Kopano’s eyebrows rose. “Really? I didn’t . . . ?”

“Nah, mate. Some of ’em might not be walking right for a while, but they’re all still wasting space on our unhappy planet. Even Hulked out, your heart’s still big enough to pull punches, ya bloody softie.”

Outside, a car horn honked. Kopano poked his head out of the snack aisle and spotted Isabela sitting shotgun in an enormous SUV. An Escalade. His father used to talk about buying a car like that when he struck it rich. Isabela dangled her arm out the window. She caught Kopano looking at her, wiggled her fingers and winked.

For the first time that day, Kopano smiled.

He turned back to Nigel.

“Yes,” Kopano said. “I am ready. Let’s go rescue Taylor.” He paused, then put his hand on his friend’s shoulder. “Thank you, Nigel.”

“Wasn’t nothing, mate.”

Kopano left the aisle, walking out to the SUV. Nigel lingered for a moment. Ran, who had been listening from the next aisle over, appeared quietly at his side.

“You lied to him,” Ran observed. “Many of those men were surely dead.”

Nigel’s frown deepened. “You want to tell the big guy that?”

Ran shook her head. “Such knowledge would do him no good.”

CHAPTER TWENTY-NINE

TAYLOR COOK

HOFN, ICELAND

ALL SHE HAD TO DO WAS HEAL WHO THEY TOLD HER to. That was the deal.

“In exchange,” Einar explained, “you will be taken care of. Once you’ve proven yourself to the Foundation, they will build you a place like this. You’ll want for nothing.”

Taylor stood at the far end of the marble kitchen counter. She still held one of the stainless steel kitchen knives. It made her feel more comfortable and Einar didn’t seem to mind. He sat on a stool and picked at the plate of food he’d prepared for her. Behind them, Freyja lay on the couch, tentatively rubbing the spot on her head that had been cracked open.

The flat-screen TV, the record player and speakers, the shelves of books ranging from pretentious literary novels to pulp detective stories, the massive collection of Blu-rays. The more Taylor looked around, the more she began to see this place as an extension of Einar—a dream house for a studious young loner.

“So they built this place for you?” she asked. “Because you proved yourself?”
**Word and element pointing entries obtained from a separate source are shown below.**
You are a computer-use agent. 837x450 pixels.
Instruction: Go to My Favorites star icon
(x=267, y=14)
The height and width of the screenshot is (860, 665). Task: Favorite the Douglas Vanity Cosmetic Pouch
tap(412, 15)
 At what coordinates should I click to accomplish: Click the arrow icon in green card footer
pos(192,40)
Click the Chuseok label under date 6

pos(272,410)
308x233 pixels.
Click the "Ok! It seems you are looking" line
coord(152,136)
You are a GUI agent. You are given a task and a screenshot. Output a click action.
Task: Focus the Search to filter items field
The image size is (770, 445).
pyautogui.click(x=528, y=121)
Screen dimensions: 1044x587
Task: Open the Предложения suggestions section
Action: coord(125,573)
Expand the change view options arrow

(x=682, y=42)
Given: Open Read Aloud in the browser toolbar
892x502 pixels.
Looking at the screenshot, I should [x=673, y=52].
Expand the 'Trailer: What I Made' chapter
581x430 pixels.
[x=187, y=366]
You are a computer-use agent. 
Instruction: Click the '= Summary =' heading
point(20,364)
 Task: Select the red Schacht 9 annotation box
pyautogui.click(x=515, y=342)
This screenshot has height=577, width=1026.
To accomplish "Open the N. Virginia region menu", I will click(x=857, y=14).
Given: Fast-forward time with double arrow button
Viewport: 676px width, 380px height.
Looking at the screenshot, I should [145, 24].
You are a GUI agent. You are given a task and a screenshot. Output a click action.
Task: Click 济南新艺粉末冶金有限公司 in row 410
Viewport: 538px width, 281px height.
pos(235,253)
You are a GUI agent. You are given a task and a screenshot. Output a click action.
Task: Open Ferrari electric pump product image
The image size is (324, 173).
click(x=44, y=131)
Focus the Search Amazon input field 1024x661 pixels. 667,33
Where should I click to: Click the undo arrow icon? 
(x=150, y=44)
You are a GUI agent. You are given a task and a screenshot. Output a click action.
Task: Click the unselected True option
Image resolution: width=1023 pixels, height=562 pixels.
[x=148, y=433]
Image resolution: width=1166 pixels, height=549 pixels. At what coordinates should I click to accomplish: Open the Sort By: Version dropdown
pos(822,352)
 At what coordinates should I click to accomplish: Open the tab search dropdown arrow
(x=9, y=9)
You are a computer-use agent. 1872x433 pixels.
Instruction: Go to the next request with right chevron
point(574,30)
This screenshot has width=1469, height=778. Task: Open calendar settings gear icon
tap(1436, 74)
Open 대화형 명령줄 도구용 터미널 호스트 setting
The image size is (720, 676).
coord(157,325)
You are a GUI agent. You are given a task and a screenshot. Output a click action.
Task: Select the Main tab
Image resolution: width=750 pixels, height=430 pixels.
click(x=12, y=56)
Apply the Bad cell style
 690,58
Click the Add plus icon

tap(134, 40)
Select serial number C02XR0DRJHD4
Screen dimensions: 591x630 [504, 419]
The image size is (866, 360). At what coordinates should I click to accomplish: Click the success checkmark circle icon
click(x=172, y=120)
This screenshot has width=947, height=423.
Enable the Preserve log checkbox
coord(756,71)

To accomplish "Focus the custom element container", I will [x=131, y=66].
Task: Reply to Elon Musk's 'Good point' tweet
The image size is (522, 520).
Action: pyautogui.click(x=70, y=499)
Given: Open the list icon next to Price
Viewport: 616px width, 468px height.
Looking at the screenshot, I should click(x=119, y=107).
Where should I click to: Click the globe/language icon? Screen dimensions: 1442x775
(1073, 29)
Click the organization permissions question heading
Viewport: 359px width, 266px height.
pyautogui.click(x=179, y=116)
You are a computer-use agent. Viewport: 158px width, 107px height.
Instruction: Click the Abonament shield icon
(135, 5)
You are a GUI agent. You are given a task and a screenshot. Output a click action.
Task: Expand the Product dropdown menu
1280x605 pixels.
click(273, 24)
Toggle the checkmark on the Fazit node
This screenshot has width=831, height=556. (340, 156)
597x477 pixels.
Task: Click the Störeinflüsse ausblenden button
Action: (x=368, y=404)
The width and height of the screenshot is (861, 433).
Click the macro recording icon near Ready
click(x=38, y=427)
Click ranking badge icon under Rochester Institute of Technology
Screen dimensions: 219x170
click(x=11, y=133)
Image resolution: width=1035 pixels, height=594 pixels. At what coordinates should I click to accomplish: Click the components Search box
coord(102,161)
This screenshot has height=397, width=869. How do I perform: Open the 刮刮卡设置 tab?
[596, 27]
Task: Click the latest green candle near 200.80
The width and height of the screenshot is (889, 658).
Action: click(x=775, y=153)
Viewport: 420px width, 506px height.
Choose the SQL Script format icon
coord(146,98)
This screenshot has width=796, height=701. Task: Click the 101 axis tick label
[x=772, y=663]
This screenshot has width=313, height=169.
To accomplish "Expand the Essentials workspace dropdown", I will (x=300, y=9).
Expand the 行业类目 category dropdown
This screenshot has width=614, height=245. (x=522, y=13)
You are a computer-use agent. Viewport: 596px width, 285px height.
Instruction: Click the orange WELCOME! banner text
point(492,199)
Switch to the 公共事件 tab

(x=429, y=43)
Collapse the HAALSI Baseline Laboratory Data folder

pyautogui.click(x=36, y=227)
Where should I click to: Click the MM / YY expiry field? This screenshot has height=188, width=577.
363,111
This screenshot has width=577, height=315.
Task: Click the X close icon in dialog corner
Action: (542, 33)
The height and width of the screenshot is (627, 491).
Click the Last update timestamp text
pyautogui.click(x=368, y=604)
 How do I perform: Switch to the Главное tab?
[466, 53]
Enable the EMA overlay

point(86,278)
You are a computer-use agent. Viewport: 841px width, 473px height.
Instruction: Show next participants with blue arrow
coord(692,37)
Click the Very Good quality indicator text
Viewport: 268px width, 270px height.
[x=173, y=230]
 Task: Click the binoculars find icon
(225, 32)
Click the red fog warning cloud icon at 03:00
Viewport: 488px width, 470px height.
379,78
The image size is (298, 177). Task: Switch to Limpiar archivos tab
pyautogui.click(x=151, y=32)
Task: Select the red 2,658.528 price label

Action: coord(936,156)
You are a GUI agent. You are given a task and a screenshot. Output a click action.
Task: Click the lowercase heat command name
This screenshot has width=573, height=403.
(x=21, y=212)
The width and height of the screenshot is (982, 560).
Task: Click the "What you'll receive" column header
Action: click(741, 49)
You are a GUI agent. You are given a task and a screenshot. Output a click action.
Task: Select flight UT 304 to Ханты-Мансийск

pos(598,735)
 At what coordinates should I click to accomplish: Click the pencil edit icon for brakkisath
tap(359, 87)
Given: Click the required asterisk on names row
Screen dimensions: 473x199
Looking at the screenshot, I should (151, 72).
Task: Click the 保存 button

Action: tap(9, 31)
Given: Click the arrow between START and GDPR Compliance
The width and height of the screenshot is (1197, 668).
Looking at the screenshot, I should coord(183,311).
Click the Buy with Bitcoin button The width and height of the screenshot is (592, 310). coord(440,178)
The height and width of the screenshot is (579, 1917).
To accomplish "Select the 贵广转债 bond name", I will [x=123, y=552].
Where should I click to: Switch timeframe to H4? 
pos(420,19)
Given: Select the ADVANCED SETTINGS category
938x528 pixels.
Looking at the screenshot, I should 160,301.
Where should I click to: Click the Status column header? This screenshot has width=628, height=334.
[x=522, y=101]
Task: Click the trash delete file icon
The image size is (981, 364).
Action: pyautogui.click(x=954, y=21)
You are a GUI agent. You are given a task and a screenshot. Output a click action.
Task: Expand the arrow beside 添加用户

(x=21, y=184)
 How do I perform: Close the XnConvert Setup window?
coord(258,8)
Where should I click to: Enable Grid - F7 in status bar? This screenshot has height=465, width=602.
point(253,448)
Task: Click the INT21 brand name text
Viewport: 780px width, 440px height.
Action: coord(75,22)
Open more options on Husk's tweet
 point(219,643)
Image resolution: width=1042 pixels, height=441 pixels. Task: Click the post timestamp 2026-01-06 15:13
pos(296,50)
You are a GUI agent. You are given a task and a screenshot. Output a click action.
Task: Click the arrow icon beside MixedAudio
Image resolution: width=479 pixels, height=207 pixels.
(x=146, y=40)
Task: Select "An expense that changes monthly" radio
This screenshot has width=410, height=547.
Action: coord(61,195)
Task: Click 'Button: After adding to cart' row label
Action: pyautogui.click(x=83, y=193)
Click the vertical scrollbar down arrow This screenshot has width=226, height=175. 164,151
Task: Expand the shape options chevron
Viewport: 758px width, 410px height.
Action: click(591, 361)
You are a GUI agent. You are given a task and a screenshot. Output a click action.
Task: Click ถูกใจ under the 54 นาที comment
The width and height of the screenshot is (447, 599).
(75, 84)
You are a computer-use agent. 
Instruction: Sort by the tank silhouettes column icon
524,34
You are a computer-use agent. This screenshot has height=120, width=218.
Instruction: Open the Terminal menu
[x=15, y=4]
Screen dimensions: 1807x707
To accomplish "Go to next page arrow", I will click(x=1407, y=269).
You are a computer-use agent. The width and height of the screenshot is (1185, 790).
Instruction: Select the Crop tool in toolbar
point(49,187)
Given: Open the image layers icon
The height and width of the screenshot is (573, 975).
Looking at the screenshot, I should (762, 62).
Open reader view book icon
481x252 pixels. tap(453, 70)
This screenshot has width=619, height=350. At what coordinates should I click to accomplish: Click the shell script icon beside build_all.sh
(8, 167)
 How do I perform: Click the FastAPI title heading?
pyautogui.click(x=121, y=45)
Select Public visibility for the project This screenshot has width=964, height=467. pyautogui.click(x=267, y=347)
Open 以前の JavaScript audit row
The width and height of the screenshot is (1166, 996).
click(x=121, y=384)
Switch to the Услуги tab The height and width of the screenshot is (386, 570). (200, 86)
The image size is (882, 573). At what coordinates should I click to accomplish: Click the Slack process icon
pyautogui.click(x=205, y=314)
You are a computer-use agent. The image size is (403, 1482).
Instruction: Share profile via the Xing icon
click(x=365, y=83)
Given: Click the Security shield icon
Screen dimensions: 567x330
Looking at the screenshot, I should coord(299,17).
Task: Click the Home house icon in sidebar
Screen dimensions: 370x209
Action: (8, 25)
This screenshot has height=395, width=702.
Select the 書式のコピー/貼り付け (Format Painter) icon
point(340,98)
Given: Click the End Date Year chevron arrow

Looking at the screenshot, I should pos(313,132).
He nodded. “They’ve treated me well.”

“I guess they didn’t kidnap you, then?”

He raised an eyebrow. “My recruitment was not painless either.”

“But you gave in, so they hooked you up.”

Einar didn’t respond. He cut off a corner of cold pancake and swirled it around in a skinned-over pool of syrup.

“So if I play nice, they’ll build me and my dad a five-hundred-acre farm in South Dakota? Let us live out there in peace except for when I need to go off to heal someone?”

Einar set down his fork. “I’m sure a farm could be arranged. But you will have to live somewhere outside the jurisdiction of Earth Garde.”

“That’s what? Iceland, China, Russia . . . the Middle East?”

“Venezuela,” Einar offered. “Many other nations.”

“Oh, so many enticing options,” Taylor said dryly.

“Better than being a prisoner who is forced to fight shadow wars for a corrupt government agency,” Einar replied.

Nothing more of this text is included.